### What you are asked to do
Print every line of the listing below, starting with the line that holds "Task: Share post via paper plane icon" and going on through the line that holds "1456x819 pixels.", both included, and print nothing else.

### Extracted records
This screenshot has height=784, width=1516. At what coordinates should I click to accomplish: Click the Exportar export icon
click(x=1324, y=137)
--
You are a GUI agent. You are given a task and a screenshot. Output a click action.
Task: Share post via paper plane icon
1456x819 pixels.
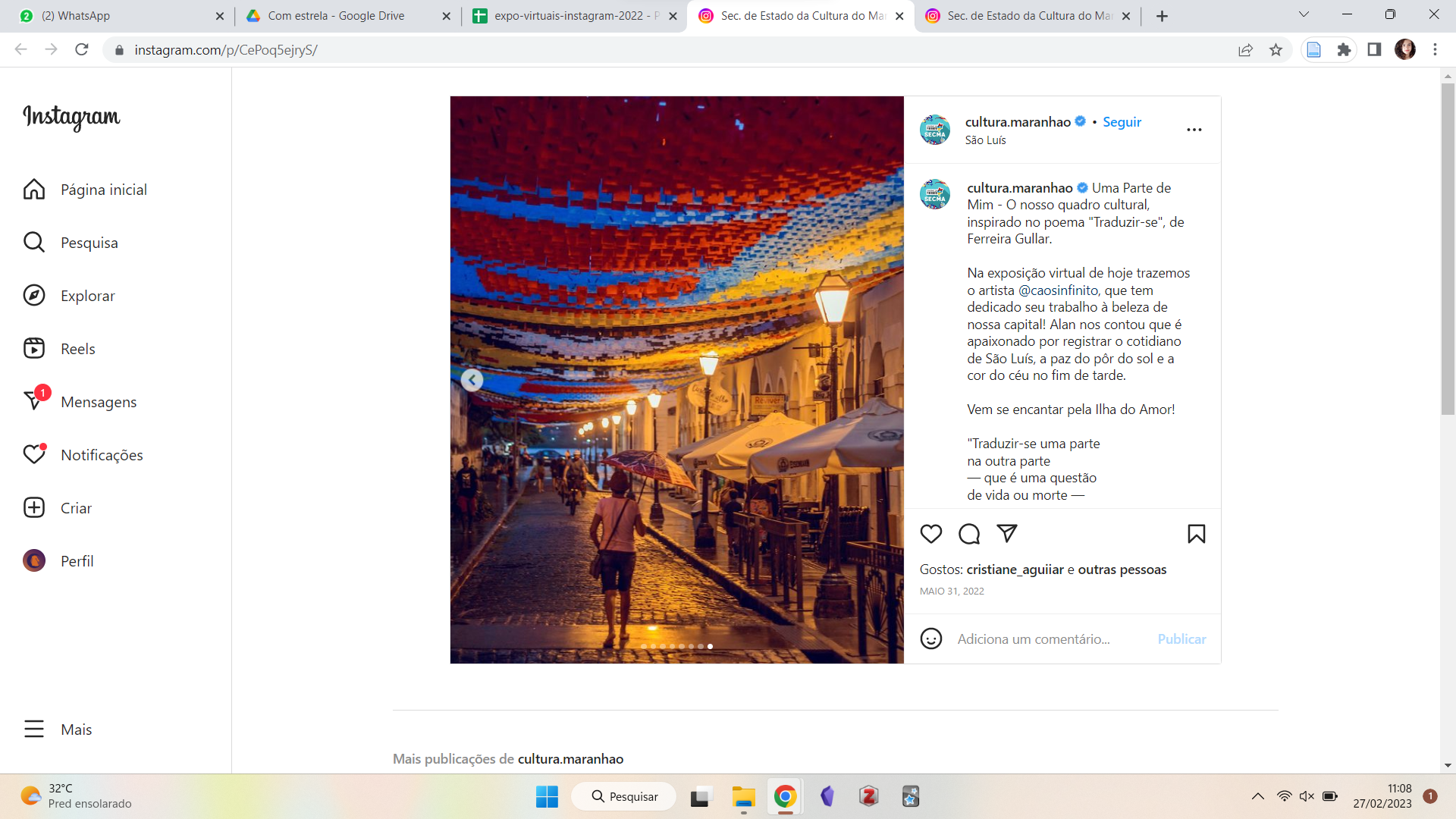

### Solution to the problem
Task: Share post via paper plane icon
1456x819 pixels.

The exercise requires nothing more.